Apparently, everybody loves a bad boy…at least in Latin America.

A compilation of polls released this week appear to indicate those heads of state who take a tough guy stance toward the United States remain the most popular leaders in the region.

Ecuador’s Rafael Correa, Nicaragua’s Daniel Ortega and Evo Morales in Bolivia are all wildly popular in their home nations and wildly unpopular in the halls of Washington. In contrast, U.S.-friendly presidents like Colombia’s Juan Manuel Santos and Sebastián Piñera of Chile rank at the bottom of the list.

The results are a telling portrait of how Latin America’s constituencies favor leaders who are willing to buck up against the so-called big brother to the north and not adhere to U.S. interests in the region. The polls show that even Venezuela’s Nicolás Maduro – who is dealing with soaring crime, a struggling economy and a fading prestige on the world stage – still has the support of 48 percent of Venezuelans. That's about about four points better than U.S. President Barack Obama had back in a September poll by RealClearPolitics.
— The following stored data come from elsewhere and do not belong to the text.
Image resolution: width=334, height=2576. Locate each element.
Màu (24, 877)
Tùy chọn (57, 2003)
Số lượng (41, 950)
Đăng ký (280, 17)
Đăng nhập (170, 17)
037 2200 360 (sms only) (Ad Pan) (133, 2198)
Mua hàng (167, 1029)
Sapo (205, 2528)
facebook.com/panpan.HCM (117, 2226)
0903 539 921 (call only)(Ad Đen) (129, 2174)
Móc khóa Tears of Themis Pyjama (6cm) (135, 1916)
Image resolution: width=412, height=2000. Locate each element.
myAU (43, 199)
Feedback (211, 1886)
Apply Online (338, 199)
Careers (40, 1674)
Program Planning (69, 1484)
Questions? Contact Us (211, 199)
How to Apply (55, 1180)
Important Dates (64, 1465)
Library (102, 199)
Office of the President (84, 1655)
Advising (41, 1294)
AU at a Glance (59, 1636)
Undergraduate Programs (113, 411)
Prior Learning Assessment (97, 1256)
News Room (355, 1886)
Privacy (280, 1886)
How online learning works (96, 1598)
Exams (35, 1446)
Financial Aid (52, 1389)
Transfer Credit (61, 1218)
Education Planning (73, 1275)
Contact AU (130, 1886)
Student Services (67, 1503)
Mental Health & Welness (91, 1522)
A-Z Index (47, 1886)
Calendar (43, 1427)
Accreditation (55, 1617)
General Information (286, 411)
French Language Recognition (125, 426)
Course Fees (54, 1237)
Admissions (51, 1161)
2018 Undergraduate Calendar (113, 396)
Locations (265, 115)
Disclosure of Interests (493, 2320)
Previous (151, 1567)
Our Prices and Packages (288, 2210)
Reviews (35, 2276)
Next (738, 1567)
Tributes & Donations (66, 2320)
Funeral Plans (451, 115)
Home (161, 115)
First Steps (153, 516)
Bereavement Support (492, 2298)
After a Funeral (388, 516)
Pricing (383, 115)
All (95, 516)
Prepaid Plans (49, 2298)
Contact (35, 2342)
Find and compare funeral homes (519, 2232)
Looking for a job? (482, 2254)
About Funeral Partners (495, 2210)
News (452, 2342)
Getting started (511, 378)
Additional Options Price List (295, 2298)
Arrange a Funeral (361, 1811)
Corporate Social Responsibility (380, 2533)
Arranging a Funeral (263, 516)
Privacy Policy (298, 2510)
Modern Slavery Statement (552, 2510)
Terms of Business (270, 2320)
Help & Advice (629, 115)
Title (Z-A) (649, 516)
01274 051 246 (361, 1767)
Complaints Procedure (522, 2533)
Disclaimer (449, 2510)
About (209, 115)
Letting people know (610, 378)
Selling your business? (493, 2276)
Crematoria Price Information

“They’ve proven to be politically very astute,” Michael Shifter, the president of the Inter-American Dialogue, a Washington research center told McClatchy newspapers. “They have a connection to their base, and they are delivering to the poor.”

The populist appeal to their countries’ working class has helped leaders like Correa and Morales win elections and stay in power despite a number of questionable moves that have garnered a slew of criticism from the U.S. and international bodies like the United Nations and the Organziation of American States.

Correa has reduced income inequality, expanded the middle class and reduced poverty from 37 to 27 percent since 2006, but he has also cracked down on free press, lobbied successfully for to allow the extraction of oil from the country’s Yasuni National Park and offered asylum to National Security Agency leaker Edward Snowden.

For his part, Morales has expanded Bolivia’s coca industry and turned the country into a “plurinational” government with a heavy focus on indigenous rights. But he has attracted heat from Washington for his opposition to U.S. anti-drug efforts in the country and the U.S.’s presence in the region.

Both Colombia’s Santos and Chile’s Piñera have approval rating well under 40 percent – 25 and 36 percent, respectively.

While both these countries have made huge steps in terms of freedom in the past few decades, the presidents’ ranking highlight the paradox these democratically-elected leaders have to deal with: that managing a vibrant economy in the give-and-take world a multi-branch government doesn'’t always make you a popular leader.

“Where there’s more openness, that fuels expectations as well,” Shifter told McClatchy.